The combat is decent and the execution slick, but the rigidity of the linear progression is painfully transparent. Environmental puzzles are always accompanied by your AI partner shouting something like “WE NEED TO MOVE THAT PLATFORM SOMEHOW!” The game trusts you just enough to not say outright that the ‘somehow’ refers to the device whose sole purpose is moving things.
Gravity also plays a part in how you manoeuvre through the world. This is best realised by the gravity wells that flip your perspective to fight on walls. The spectacle of battling down the side of a building as the ground looms ahead, the road swarming with warring soldiers, is impressive. It’s also a completely wasted opportunity. I counted two occasions in the game’s six-and-a-bit hours where the scale of multi-sided combat was genuinely exciting.

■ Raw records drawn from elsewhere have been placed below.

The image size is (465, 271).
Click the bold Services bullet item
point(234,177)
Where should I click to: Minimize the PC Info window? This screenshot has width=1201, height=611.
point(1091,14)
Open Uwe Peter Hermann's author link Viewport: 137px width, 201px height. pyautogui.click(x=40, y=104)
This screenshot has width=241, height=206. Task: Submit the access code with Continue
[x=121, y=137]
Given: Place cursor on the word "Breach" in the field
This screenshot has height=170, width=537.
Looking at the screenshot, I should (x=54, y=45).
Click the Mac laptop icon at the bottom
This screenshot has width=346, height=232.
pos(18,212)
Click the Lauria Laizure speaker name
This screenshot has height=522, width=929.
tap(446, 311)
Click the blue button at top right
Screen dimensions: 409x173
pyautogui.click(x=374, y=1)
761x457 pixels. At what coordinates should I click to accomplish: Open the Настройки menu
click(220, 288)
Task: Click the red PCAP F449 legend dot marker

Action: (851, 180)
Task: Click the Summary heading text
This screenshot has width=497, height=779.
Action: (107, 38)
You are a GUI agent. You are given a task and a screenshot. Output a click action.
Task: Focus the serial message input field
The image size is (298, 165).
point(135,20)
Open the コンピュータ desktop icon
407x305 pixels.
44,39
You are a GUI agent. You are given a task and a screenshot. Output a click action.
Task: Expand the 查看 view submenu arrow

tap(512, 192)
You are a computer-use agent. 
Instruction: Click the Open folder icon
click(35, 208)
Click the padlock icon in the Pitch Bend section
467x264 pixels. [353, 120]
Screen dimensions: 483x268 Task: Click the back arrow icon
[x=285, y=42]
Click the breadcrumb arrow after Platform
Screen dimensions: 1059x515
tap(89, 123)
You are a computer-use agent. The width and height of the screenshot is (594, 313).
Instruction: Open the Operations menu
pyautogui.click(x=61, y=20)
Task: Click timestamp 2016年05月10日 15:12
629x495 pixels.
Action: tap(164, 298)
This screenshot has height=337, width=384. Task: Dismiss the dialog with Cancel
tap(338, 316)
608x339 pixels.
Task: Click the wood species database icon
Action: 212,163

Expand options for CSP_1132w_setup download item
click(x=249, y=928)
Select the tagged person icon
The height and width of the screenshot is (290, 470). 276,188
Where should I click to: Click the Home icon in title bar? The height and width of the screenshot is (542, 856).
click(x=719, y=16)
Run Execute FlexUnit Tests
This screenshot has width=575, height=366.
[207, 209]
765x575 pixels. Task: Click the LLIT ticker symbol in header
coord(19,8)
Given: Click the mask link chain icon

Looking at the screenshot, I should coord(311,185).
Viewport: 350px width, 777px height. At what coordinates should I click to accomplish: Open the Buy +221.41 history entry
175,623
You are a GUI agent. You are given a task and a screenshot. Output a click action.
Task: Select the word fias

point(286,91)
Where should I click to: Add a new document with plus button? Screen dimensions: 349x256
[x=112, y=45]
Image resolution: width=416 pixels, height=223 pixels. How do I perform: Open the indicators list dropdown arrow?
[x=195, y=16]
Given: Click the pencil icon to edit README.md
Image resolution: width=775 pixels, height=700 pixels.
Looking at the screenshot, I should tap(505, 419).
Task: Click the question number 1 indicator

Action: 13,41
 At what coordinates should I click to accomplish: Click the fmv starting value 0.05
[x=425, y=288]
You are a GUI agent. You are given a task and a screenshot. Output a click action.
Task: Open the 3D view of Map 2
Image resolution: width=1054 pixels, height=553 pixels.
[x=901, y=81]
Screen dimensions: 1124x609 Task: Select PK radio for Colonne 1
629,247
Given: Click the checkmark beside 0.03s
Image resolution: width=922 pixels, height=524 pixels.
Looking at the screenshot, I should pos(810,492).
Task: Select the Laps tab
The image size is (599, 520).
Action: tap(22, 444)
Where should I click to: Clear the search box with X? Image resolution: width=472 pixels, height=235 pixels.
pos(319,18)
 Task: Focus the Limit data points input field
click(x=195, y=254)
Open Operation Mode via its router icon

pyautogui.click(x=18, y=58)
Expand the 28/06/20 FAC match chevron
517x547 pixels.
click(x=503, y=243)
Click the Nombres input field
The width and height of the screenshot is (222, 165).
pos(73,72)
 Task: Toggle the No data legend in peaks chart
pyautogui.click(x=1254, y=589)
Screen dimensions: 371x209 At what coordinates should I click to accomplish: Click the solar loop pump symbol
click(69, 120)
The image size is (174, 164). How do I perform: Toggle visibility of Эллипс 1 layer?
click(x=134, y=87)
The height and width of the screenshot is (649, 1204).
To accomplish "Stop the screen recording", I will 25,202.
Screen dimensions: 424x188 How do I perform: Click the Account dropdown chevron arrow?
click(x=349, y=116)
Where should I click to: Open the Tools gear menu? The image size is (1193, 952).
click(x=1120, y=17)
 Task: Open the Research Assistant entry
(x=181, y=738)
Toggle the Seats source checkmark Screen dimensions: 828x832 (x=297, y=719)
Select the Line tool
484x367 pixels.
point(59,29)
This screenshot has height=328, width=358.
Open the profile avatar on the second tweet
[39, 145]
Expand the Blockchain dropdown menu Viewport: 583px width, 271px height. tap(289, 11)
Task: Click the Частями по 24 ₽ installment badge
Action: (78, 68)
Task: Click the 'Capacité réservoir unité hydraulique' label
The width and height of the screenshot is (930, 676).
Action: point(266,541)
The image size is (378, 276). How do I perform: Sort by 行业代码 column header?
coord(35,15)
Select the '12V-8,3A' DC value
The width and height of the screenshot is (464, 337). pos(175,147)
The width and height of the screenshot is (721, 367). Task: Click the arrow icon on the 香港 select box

More frequently the gravity gimmick is explored through tedious zero-g set-pieces. You propel yourself through floating bits of cover, shooting and chucking objects at enemies, desperately hoping they don’t get near, because the controls during these sections aren’t responsive enough to allow you to deal with close-range encounters.
When you’re not hiding behind walls, crates and tables, you’re watching a cutscene. Inversion’s story is foisted on you constantly. Each completed area triggers more po-faced dialogue about the invasion of gravity-controlling savages, robots, your missing daughter and… Oh God, why won’t they just shut up?
The heavy-handed resistance fighter clichés eventually shift into more agreeable heavy-handed sci-fi fluff, but Inversion mars its average combat with repetition, continual player shepherding and a bullish determination to break up its flow.
It’s also hard to recommend at full price, with completely forgettable multiplayer deathmatches doing little to extend the short campaign.